Cause and symptoms of shin splints
Let’s talk about what’s actually happening inside the leg during a shin splint. While the exact cause is unknown, shin splints can be caused by overloading the lower leg due to biomechanical irregularities, in addition to an increase in stress on the tibia from overuse. The pain associated with shin splints is caused from a disruption of the connective tissue (Sharpey’s fibres) that connect the muscles to the tibia. With repetitive stress, the impact forces creates repeated tibial bending or bowing; thus, contributing to shin splints. Running uphill, downhill or on uneven or hard surfaces, such as concrete can worsen this impact.
Risk Factors and Prevention of Shin Splints
Shin splint risk factors include:
- Pronation (flat feet).
- Tight calf muscles.
- High-impact exercises on hard surfaces (ex: running on asphalt or concrete).
- Smoking and low fitness levels
To Prevent Shin Splints:
- Orthotics can help reduce the risk of developing shin splints for individuals with flat feet.
- Warm up before exercise and be sure to stretch your calf muscles as part of this routine.
- Stop your activity as soon as your shins begin to hurt. Trying to “play through the pain” doesn’t really work with shin splints.
- Don’t run or play on hard surfaces like concrete.
Diagnosis and treatment of stress fractures
In most cases, a doctor’s diagnosis is not required and shin splints can be treated with rest, ice and other self-care measures. Wearing proper footwear and modifying your exercise routine can help prevent shin splints from recurring. However, if you have lower leg pain that does not respond to this treatment, be sure to see your doctor, as a more serious underlying injury or condition may be the cause.
Lower Leg Pain
Several other conditions can cause lower leg pain, including tendinitis, popliteal aneurysm and chronic exertional compartment syndrome.
Popliteal Aneurysms
The popliteal artery is located behind the knee and aneurysms (ballooning of the artery) can occur in this location. Patients often have few or no symptoms and the cause of these aneurysms is unknown. They tend to occur in older men and women (more common in men) and occur in both legs about 50% of the time. It is important that these aneurysms be closely monitored or corrected surgically, as they present a risk of blood clots.
Tendinitis
Tendons attach muscles to bones. Tendinitis is an inflammation and irritation of the tendons often caused by repetitive motion or injury. Rest, ice and anti-inflammatory medications are common treatments, although corticosteroid, physical therapy or surgery may be considered for more severe cases. An MRI may be needed to determine if you have a tear that might require surgical repair.
Chronic Exertional Compartment Syndrome
Chronic Exertional Compartment Syndrome is an exercise-induced muscle and nerve condition that causes pain, swelling and sometimes even disability in affected muscles.
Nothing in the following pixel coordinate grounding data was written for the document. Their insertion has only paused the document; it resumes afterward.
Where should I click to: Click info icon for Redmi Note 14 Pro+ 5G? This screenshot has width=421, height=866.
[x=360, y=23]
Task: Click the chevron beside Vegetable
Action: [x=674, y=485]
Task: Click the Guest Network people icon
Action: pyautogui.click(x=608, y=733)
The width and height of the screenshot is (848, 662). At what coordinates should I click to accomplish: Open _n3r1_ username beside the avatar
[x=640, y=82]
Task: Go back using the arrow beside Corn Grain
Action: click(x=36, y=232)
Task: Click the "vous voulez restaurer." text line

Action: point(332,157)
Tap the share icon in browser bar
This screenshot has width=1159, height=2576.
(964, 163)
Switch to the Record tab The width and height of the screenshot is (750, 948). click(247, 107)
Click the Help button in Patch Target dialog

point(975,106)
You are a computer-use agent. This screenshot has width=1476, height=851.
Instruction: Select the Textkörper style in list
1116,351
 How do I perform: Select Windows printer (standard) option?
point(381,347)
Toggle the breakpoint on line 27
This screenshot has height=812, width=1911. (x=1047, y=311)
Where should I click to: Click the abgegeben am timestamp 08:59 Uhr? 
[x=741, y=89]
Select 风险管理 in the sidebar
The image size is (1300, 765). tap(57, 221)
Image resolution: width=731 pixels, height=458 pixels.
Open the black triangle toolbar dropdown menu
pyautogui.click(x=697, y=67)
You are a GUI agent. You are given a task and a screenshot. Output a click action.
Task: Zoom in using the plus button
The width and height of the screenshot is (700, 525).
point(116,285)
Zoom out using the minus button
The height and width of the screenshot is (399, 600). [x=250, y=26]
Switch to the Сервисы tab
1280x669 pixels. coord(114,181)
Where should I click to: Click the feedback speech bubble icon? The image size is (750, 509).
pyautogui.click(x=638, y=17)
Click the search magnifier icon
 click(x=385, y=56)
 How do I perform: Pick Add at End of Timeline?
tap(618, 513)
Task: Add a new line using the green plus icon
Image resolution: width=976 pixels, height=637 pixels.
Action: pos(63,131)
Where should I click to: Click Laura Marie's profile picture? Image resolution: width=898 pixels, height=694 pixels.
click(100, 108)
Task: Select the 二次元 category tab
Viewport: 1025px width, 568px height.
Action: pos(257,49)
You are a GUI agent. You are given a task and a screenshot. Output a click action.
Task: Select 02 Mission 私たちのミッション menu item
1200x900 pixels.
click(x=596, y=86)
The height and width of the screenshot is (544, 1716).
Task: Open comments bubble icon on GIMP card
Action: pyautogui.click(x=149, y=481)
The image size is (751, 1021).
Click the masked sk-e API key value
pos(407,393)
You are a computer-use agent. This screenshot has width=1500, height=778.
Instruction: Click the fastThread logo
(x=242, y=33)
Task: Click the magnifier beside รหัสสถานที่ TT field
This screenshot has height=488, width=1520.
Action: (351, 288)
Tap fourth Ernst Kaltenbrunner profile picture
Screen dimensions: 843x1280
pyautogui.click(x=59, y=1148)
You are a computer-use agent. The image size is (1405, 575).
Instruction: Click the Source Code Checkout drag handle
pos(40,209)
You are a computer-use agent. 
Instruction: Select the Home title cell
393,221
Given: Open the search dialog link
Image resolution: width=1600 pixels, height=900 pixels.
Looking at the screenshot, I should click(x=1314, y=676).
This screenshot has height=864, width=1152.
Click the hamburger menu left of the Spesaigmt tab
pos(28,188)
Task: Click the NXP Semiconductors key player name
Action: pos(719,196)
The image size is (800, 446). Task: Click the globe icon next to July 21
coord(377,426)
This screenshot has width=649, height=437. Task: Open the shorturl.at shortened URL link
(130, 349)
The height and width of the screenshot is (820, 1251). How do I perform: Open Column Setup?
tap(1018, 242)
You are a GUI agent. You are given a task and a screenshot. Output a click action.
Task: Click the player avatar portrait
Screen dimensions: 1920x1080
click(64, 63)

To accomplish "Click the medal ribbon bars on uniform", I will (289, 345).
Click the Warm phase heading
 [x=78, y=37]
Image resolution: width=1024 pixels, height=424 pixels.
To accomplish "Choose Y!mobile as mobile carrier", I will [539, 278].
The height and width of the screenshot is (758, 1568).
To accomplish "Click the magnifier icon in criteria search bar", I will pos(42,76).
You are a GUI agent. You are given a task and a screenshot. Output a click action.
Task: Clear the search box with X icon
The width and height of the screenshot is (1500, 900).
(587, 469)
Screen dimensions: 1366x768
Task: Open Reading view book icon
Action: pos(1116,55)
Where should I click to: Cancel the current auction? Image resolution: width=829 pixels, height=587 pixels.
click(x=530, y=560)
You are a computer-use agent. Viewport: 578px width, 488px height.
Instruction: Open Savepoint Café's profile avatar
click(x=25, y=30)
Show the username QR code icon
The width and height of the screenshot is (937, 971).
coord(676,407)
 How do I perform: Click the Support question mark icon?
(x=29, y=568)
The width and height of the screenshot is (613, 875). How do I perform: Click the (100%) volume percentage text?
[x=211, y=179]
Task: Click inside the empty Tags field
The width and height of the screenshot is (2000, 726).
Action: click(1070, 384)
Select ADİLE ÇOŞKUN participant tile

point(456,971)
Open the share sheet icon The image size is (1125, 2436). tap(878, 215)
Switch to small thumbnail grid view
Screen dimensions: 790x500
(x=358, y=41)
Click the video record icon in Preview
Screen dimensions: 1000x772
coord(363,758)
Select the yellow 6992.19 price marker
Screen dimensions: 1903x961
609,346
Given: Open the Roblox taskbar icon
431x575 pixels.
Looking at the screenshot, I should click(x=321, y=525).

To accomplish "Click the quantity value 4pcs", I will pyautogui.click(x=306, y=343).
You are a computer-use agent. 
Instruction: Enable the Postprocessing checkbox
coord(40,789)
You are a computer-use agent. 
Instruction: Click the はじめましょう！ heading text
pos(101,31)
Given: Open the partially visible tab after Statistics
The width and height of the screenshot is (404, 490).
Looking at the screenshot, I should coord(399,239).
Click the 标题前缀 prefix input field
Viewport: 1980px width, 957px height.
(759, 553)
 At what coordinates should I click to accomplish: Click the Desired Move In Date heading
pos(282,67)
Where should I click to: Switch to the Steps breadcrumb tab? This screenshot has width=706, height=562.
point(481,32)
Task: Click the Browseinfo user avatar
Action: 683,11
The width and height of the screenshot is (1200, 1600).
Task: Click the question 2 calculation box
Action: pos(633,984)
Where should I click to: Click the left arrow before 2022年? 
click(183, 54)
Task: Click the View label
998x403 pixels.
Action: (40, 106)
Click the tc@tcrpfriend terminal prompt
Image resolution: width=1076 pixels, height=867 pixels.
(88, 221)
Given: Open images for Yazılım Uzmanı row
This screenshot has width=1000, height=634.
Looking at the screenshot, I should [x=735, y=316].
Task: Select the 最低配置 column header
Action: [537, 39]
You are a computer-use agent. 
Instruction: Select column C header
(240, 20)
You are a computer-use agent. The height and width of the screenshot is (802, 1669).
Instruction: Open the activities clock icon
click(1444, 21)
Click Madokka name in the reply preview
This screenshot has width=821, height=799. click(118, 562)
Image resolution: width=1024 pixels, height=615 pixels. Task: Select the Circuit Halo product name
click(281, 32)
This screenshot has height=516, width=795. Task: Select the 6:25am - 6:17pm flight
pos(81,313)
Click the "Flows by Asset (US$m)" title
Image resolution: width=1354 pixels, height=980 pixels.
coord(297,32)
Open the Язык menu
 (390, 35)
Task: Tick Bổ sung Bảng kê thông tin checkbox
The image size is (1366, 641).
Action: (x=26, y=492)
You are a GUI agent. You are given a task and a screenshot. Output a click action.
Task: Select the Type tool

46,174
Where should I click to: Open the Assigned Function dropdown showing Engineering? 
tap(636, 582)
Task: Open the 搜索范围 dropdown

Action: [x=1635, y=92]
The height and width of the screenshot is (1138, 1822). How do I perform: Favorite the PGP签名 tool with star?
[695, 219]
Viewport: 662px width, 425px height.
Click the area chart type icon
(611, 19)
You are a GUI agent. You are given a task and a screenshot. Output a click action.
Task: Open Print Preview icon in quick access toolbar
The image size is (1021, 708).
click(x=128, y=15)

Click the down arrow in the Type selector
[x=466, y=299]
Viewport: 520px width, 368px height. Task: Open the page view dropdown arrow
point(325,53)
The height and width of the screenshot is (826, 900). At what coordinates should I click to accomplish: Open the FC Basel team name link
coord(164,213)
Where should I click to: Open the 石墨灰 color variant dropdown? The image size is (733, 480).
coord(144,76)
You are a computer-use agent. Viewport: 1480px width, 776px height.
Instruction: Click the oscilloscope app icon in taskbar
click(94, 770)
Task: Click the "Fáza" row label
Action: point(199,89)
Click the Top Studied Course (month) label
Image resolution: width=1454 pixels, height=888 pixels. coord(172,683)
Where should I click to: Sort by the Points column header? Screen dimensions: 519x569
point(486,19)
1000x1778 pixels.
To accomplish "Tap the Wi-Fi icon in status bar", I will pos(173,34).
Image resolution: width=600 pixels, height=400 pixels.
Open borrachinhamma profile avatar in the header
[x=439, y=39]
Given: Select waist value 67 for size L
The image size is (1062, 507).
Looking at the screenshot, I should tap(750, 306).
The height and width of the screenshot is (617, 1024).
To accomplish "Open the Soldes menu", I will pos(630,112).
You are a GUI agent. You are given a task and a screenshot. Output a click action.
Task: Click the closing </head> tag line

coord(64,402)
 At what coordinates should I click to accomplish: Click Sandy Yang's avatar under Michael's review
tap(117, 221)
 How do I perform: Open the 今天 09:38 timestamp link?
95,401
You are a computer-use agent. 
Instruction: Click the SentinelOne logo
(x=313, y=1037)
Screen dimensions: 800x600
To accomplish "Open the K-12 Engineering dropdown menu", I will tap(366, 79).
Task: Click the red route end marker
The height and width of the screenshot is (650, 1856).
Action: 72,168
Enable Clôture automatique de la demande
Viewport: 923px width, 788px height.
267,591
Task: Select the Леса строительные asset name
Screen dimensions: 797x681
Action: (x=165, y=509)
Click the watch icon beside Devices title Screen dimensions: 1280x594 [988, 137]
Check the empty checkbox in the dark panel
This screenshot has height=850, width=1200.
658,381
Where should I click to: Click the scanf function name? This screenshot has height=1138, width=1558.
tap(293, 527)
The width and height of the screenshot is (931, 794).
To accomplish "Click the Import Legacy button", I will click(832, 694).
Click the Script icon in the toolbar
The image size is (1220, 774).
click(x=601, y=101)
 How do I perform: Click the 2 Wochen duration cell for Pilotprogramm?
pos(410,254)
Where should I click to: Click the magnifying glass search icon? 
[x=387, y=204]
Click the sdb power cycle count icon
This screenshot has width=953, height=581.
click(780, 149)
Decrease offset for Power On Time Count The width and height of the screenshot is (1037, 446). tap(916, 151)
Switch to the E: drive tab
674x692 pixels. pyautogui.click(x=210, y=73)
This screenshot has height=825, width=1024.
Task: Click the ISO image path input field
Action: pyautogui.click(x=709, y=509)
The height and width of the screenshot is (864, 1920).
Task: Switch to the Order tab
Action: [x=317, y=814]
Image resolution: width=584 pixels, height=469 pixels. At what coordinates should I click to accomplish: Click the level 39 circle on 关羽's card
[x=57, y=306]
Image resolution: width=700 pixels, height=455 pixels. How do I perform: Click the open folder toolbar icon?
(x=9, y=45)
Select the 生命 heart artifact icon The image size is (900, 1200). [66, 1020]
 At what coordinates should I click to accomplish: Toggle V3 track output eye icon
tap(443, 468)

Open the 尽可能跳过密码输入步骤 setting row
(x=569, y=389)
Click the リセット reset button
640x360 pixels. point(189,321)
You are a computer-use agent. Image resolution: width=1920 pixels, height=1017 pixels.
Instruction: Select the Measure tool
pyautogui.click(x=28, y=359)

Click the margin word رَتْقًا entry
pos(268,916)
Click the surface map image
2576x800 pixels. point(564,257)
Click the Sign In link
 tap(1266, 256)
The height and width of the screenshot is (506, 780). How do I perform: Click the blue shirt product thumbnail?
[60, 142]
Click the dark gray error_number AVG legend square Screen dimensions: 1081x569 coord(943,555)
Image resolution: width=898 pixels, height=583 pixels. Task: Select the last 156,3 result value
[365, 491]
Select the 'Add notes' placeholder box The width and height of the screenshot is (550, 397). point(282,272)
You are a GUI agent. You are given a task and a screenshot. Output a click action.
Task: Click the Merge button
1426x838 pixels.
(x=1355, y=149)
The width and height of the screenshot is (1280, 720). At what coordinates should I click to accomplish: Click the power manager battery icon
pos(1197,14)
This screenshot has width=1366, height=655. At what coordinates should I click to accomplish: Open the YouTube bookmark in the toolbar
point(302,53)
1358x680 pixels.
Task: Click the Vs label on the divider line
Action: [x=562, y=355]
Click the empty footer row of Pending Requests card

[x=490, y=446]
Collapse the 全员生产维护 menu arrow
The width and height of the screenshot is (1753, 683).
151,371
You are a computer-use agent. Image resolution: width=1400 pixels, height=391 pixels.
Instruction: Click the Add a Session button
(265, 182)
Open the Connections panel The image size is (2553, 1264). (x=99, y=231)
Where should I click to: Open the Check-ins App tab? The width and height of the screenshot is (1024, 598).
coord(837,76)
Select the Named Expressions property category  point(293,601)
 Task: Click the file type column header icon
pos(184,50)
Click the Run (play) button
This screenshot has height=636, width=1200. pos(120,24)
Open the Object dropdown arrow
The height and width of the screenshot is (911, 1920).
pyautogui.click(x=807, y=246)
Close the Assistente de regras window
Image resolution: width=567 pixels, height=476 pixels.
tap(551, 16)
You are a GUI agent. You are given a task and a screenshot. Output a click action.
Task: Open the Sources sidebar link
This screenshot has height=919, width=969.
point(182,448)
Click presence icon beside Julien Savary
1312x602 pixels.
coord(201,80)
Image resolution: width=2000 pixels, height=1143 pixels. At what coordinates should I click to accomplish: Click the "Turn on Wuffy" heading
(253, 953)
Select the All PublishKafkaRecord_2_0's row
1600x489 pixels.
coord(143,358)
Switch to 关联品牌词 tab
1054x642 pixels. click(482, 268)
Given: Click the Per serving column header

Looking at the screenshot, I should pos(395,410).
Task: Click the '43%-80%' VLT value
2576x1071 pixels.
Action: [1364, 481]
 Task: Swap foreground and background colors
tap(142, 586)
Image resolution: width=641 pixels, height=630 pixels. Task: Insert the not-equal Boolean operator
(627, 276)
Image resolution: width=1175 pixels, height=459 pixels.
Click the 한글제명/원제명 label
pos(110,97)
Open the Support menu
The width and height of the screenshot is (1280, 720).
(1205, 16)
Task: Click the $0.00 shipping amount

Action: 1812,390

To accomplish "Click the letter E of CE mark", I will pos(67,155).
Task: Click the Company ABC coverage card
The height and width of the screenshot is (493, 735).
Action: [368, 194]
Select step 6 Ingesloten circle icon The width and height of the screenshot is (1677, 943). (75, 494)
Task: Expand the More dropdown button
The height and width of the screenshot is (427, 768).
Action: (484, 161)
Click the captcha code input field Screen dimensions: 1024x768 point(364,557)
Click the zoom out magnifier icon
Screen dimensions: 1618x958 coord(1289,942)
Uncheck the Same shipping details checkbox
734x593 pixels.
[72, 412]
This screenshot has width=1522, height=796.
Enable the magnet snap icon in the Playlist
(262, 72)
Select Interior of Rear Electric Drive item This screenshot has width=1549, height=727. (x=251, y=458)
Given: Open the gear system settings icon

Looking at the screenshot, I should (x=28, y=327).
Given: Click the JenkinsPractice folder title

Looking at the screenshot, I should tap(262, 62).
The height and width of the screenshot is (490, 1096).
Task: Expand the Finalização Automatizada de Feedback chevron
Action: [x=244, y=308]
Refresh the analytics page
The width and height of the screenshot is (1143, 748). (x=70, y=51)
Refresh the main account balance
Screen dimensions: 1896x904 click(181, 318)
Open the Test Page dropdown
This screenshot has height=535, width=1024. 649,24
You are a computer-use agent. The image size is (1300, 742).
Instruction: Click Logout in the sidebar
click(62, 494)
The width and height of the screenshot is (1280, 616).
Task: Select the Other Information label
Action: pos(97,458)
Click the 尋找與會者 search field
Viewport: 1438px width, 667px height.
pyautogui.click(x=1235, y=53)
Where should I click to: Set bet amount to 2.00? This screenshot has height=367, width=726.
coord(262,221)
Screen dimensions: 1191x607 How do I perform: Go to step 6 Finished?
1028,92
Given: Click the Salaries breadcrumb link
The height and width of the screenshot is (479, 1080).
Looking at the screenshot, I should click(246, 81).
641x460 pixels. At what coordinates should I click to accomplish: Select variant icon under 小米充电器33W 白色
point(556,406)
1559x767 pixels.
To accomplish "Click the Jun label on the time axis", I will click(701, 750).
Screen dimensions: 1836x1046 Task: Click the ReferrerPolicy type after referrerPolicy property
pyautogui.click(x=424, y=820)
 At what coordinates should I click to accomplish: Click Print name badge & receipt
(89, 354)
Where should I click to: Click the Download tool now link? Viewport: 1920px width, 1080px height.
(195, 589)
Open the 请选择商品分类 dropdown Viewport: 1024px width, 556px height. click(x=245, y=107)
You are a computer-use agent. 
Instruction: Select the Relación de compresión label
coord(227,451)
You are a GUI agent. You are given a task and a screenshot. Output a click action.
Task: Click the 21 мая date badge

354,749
Symptoms include aching, burning or cramping pain in the affected limb — usually the lower leg –tightness, numbness or tingling.
Excessive pressure within an isolated segment of muscle (a muscle compartment) causes chronic exertional compartment syndrome. Exercise increases the blood supply to working muscles and makes them expand. Connective tissue called fascia holds muscles together in compartments within the body. If this fascia doesn’t expand along with the muscles, pressure builds up in the compartment and can cut off the blood supply to the group of muscles, leading to chronic exertional compartment syndrome. Surgery is the primary and most effective treatment.